Before we design any training programme we need to be clear about what we want teachers to get better at and, Wiliam says, we need to respond less to what teachers want and more to what students need. (It would be nice to think that those two collided but I realise that can’t be taken for granted.  Maybe one day.)  Training and support need to empower teachers in order that they feel able to adapt formative assessment techniques to best suit both their subject and their method of delivery.  Leaders must, however, guard against ‘radical modifications’ which would render techniques ineffective.  Regular dialogue about what teachers are doing and why, as well as supportive lesson observations will presumably help with this.  Leaders also need to make sure that teachers are not required to change too much all at once because this will quickly become overwhelming and unmanageable.  Instead, teachers should work on one or two improvements at a time.  Only when those new techniques have become ‘second nature’ should further change be considered.  Incentive to change is crucial, and part of that will be provided by holding teachers accountable for their professional development.  Wiliam suggests using written action plans which specify ‘development priorities’ as a way of achieving accountability because they ‘make ideas concrete’ and keep people focused, but he also recommends getting teachers to share their goals with colleagues, pointing out that, for teachers, feeling a responsibility to the wider school community can be a very good motivator.  Alongside the accountability of teachers should come support from above, including support with risk taking.
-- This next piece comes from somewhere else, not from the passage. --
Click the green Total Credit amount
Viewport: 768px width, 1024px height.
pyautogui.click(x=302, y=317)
Improving teachers’ classroom practice is not easy.  Habits long acquired, and cemented through daily repetition, are never easy to shift.  Wiliam suggests school leaders draw on the guidance in Chip and Dan Heath’s Switch: How to change things when change is hard.  I agree with this recommendation; Switch is a wonderful book.  (You can read my review of it here.)  So, it’s Wiliam for what to change and the education specifics, and Chip and Dan Heath for how to make the change happen.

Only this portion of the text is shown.